> _Goal_
Count the lines in the data below that contain the string "date", and reply with only that number.
-----
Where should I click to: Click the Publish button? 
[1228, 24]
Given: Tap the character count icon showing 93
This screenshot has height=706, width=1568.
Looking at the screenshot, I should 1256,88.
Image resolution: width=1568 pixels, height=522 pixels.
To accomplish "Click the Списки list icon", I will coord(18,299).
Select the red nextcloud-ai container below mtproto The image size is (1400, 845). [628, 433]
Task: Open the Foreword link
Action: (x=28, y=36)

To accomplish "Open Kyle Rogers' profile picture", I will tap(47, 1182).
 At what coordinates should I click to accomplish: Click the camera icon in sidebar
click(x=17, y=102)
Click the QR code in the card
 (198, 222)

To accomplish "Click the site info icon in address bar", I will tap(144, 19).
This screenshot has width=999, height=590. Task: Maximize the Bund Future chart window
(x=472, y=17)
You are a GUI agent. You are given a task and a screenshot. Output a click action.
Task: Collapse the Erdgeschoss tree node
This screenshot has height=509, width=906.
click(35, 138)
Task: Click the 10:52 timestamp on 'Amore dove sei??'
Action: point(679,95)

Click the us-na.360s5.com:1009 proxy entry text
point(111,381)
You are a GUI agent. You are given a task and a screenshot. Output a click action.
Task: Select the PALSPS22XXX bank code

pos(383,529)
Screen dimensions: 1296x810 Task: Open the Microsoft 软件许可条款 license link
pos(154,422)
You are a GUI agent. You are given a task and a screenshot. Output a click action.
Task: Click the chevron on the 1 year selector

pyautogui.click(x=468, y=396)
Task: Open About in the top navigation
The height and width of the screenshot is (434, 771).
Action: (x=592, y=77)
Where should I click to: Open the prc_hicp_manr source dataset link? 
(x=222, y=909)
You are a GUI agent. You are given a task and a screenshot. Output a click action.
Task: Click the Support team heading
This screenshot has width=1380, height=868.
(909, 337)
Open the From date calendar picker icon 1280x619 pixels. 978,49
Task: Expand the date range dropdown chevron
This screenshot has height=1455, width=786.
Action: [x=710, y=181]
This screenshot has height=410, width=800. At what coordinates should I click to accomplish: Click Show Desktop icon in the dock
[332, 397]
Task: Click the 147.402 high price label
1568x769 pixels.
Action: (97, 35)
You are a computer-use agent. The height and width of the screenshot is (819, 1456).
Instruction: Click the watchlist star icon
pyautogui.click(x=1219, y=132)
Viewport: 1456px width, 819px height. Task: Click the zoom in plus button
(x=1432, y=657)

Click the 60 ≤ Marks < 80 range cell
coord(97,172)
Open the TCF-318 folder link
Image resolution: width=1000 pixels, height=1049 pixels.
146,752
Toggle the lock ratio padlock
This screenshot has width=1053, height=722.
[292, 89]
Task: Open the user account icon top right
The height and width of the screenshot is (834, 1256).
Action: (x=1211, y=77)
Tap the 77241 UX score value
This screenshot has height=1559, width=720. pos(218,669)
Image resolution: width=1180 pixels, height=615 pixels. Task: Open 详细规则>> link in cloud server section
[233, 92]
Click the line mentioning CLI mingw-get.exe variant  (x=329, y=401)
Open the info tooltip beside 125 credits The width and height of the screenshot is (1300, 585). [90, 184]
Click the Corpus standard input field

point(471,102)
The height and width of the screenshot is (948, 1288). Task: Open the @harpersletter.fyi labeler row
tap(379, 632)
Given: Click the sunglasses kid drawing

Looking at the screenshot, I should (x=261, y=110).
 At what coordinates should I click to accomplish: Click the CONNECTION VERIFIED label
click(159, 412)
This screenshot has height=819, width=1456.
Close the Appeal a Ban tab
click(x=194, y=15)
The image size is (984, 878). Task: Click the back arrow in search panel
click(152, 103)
-----
> _Solution for this task_
2